- Associated Press - Wednesday, May 6, 2015

TOPEKA, Kan. (AP) - Kansas lawmakers considered a proposal to increase the state sales tax Wednesday as the Legislature gathers ideas to close a looming budget deficit.

The House also rejected a bill on land annexation and postponed action on legislation that would declare fantasy sports legal in the state.

Under the proposal considered by the House Taxation Committee on Wednesday, the state sales tax would increase to 6.5 percent from 6.15 percent.

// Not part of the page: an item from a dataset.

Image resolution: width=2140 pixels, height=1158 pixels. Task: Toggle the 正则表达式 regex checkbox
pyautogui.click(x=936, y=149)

The move would raise an estimated $164 million in each of the next fiscal years, but much more would be needed to balance the state’s budget.

Here’s a look at the significant moves by the state Legislature:



The projected shortfall for the fiscal year beginning July 1 is about $800 million, but a proposed budget would narrow that to about $422 million.

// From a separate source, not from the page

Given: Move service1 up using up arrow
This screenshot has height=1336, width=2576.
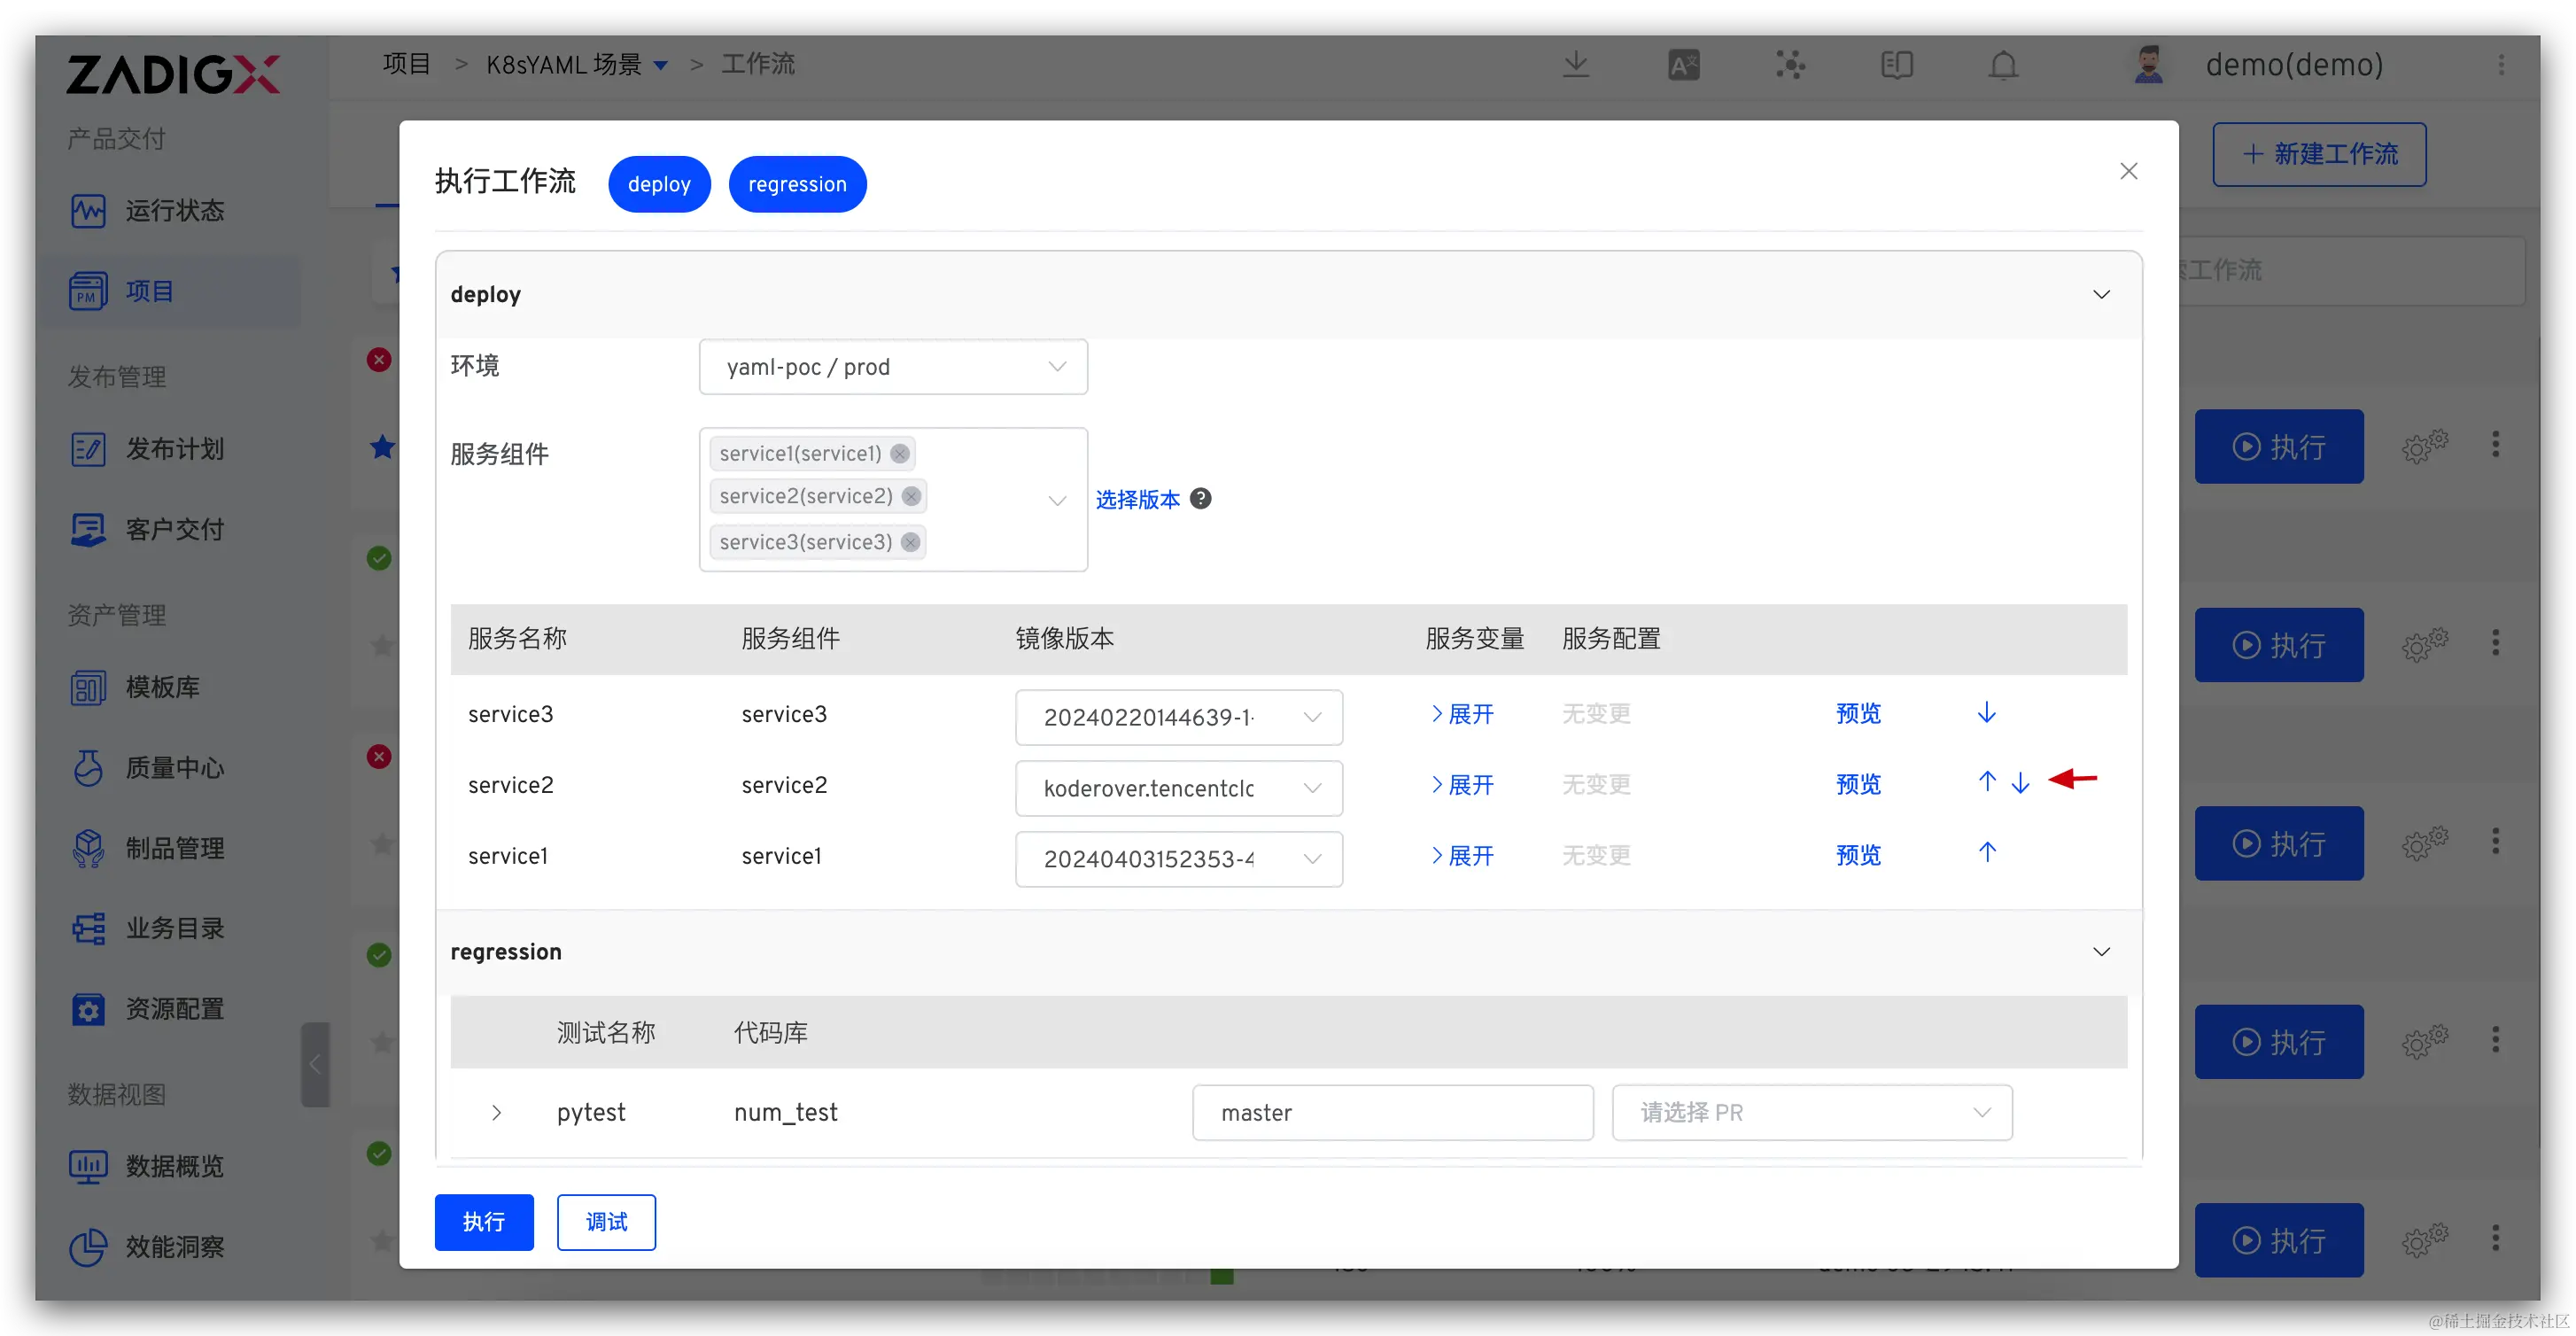Looking at the screenshot, I should (x=1986, y=853).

Democratic Rep. Tom Sawyer from Wichita said he is generally against increasing sales taxes because he views them as regressive, but said he might be able to support the move if food was exempted.

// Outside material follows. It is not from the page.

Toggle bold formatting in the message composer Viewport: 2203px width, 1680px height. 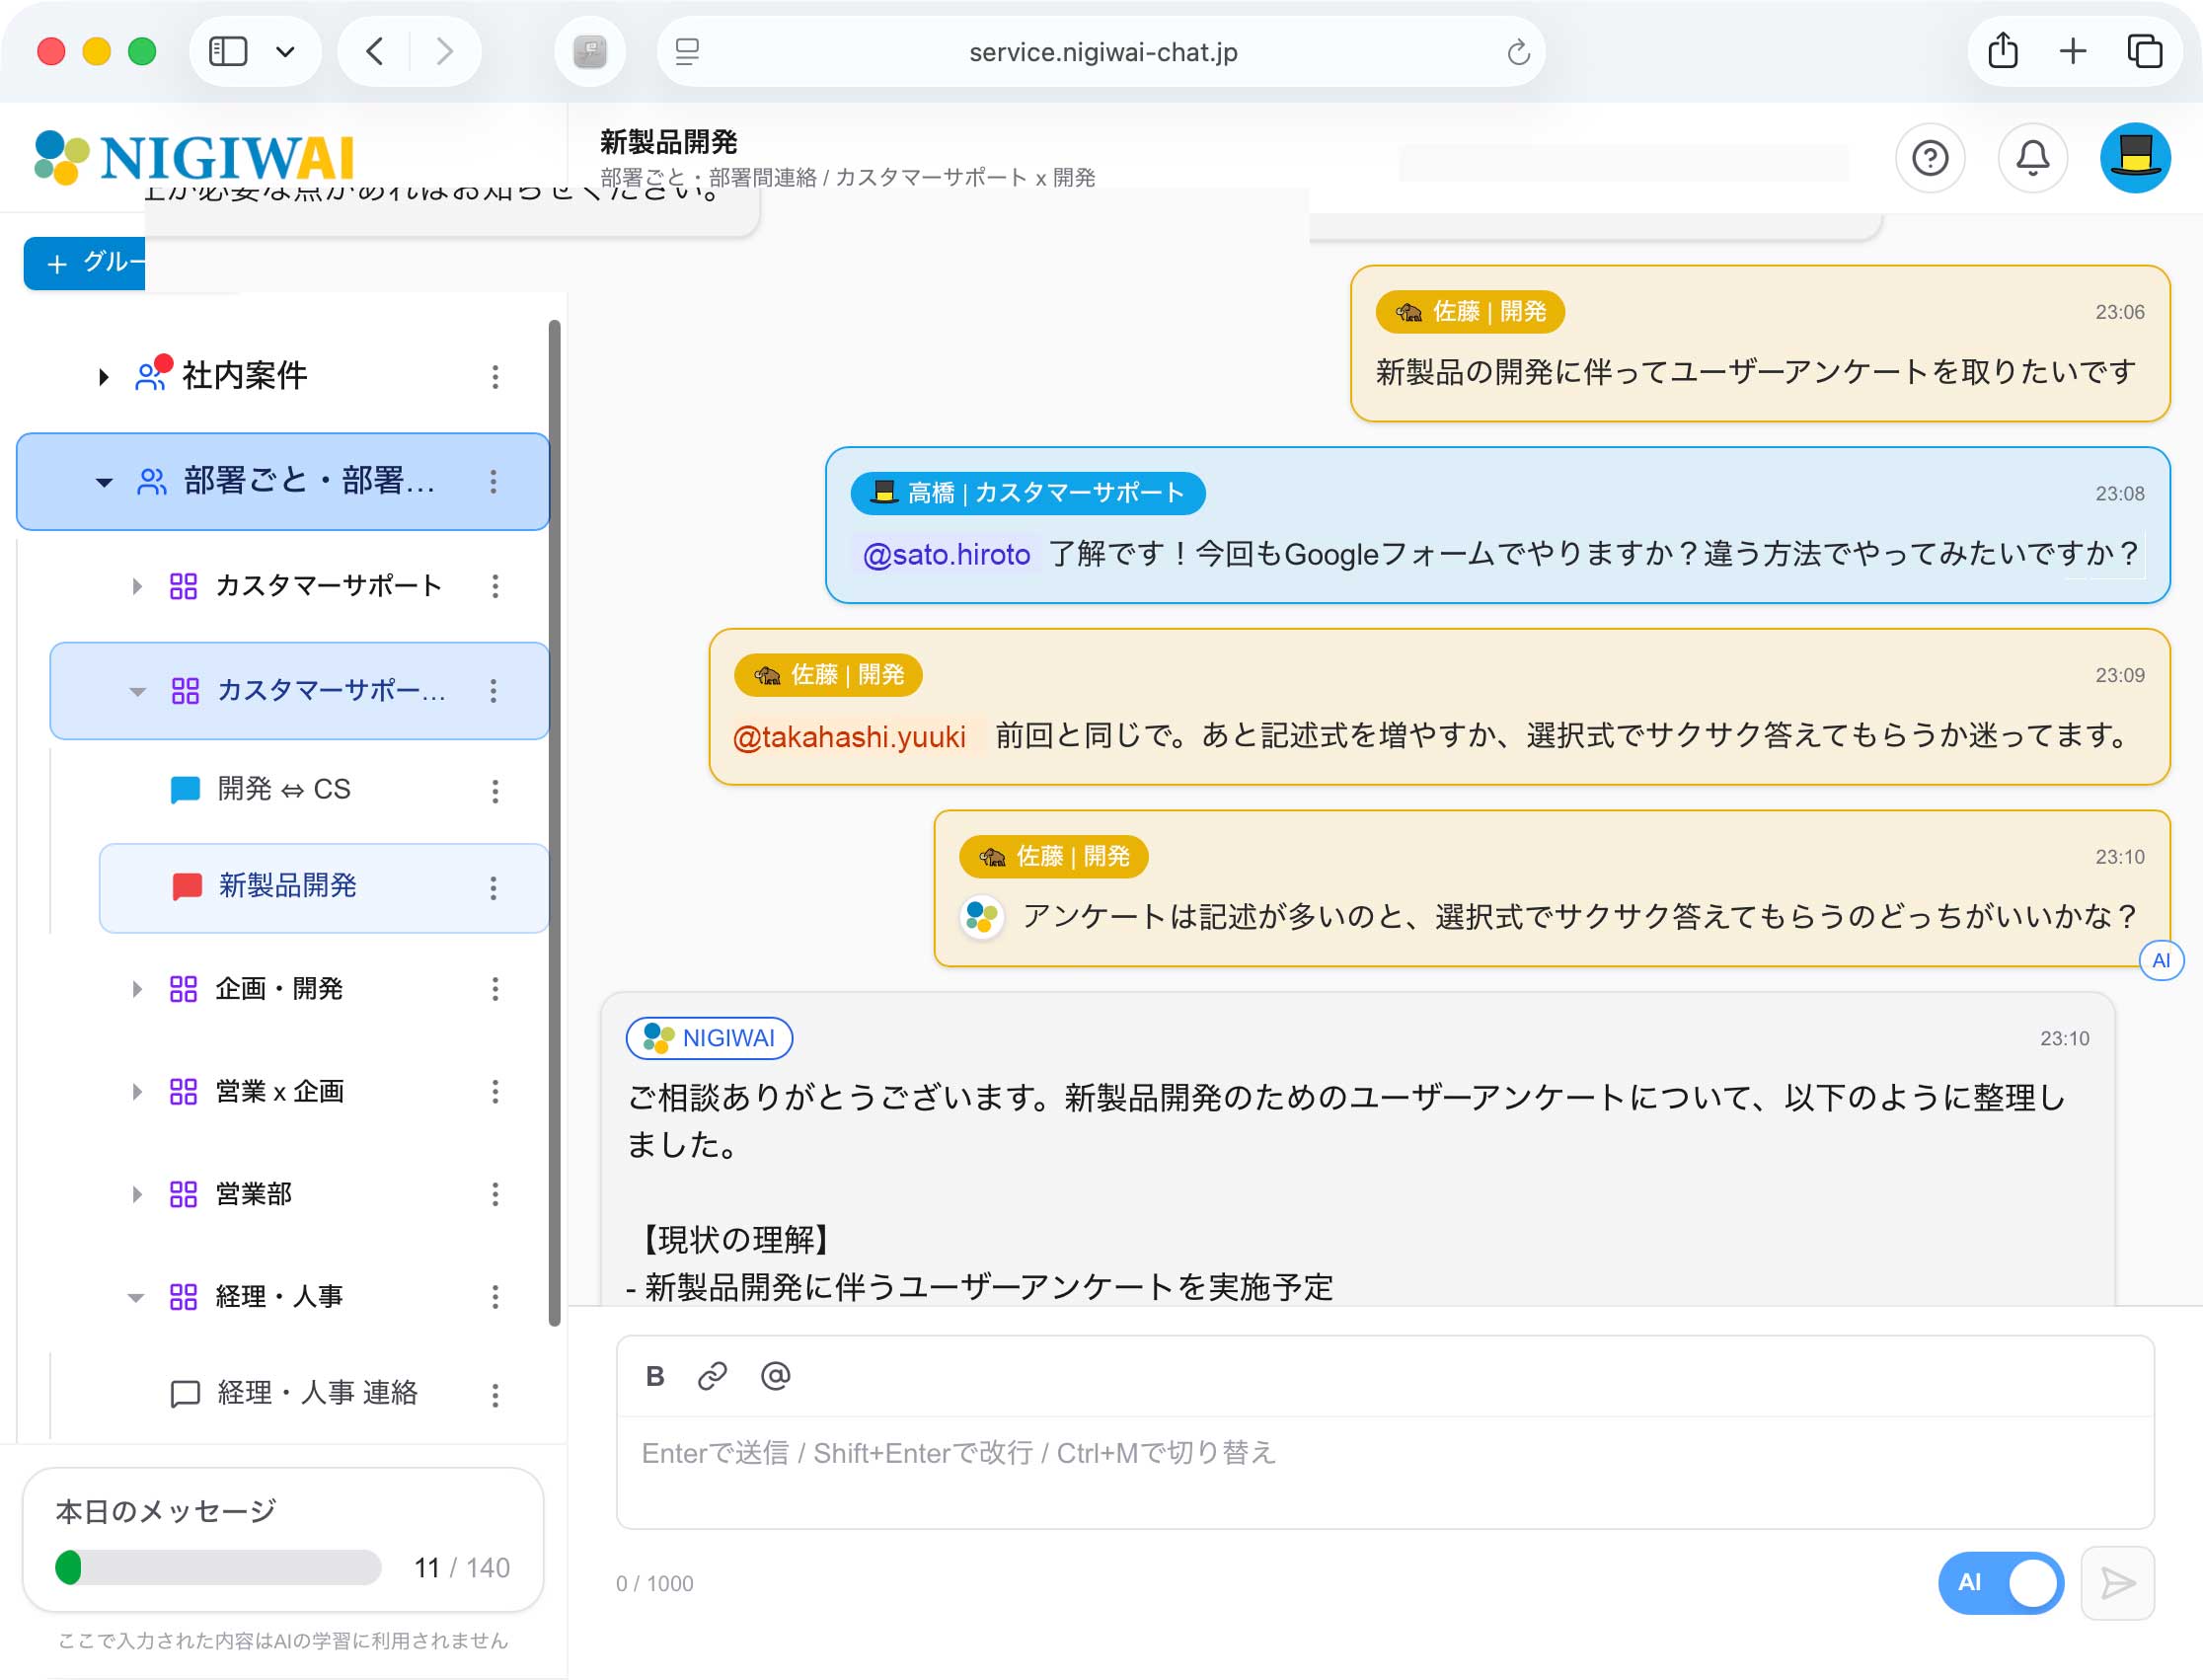pyautogui.click(x=656, y=1376)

Taxation Committee Chairman Marvin Kleeb, a Republican from Overland Park, said he expects the Legislature will begin building consensus on the combination of tax increases needed to close the gap next week. He said he hopes the Legislature will emerge with something better than a short-term revenue fix.

“A common message from all the legislators that have given us input is that they want to have a structural adjustment to our tax policy, which will fund the state long-term,” Kleeb said.



The House voted 65-57 to reject a measure Wednesday that would have barred cities from annexing land without the approval of the relevant county commission.

Republican Rep. Ken Corbet from Topeka said he supported the measure, claiming that land annexations deprive counties of revenue and hurt residents of townships.

The bill also would have made tweaks to laws concerning auto maintenance bids, sewer district contracting and the governance of improvement districts.



The House postponed a vote on a bill that would define fantasy sports as legal, but a spokeswoman for House Speaker Ray Merrick said that the body would address it Thursday.

The measure would bring clarity to an ongoing dispute over the legal status of fantasy football leagues if passed by the House and signed by Republican Gov. Sam Brownback. The state’s gambling regulator announced in August it viewed private fantasy sports leagues as illegal lotteries. But Attorney General Derek Schmidt released an opinion in April asserting that they are legal games of skill.